I've read convincing arguments (sorry, I cannot find them now) that this reasoning is mostly bogus.
One, the decision of dropping the bombs wasn't coordinated with planners of Operation Downfall, so casualties weren't a consideration. As such, it cannot be "civilized" (because the intent to be civilized just wasn't there).
Two, those casualty numbers rest on arbitrary assumptions about what the Japanese would or wouldn't do that don't hold up to real scrutiny, and ignore a host of options other than "full scale invasion" or "nuke".
Three, you cannot discount the flex towards the USSR, an argument many Japanese to this day maintain was a major reason. Which wasn't a civilized reason either.
On the other hand, it doesn’t matter how off the estimates were because they’re our people and their lives matter more.
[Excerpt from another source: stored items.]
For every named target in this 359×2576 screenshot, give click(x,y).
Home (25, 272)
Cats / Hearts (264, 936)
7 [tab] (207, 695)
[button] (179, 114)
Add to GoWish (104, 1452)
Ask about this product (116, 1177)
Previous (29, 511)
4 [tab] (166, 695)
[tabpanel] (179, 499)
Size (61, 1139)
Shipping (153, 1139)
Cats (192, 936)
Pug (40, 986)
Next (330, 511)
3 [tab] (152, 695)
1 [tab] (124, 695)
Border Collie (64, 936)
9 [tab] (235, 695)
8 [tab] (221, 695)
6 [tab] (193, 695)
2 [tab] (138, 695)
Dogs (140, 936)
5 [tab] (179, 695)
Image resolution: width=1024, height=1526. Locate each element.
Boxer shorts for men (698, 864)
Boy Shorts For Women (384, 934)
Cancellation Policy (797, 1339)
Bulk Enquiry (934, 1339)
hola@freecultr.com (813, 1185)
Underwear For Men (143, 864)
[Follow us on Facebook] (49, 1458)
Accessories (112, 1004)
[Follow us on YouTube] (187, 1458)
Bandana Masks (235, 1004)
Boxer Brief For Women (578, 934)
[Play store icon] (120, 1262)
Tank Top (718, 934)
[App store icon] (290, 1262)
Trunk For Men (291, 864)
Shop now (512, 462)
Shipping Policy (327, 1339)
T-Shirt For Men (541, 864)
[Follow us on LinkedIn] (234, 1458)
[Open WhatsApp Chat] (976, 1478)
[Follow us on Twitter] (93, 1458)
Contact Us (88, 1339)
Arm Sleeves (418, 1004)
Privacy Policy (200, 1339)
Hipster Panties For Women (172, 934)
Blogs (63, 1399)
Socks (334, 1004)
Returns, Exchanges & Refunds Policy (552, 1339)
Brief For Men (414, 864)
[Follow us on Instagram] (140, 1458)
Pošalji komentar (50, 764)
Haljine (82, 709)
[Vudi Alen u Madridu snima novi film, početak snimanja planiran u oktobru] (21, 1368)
It seems rather immoral to a high degree to send some Americans to their deaths unnecessarily because we didn’t want to use a weapon we had in our possession to end a war that we did not start.
The history on this is pretty sound ... a major bombing campaign was started much earlier to avoid any invasion or boots on the ground.
Seventy two Japanese cities, including Tokyo, were already completely destroyed before the two atomic bombs were dropped. The two cities destroyed by atomic bombs were on a list to be destroyed regardless.
To the people killed, injured, or left in the shell of a city with no food or water it made very little real difference whether the cause was HE+incendiaries OR high burst shockwave from atomic bomb - the M&M statistics (death and injury, both immediate and following) were similar in either case.
The greatest military imperative to drop the atomic bombs were pragmatic .. they were developed at vast expanse for use on Germany but were not ready until after Germany surrended .. to close off an R&D program without a live target test on targets already targetted for destruction just seemed ... wasteful.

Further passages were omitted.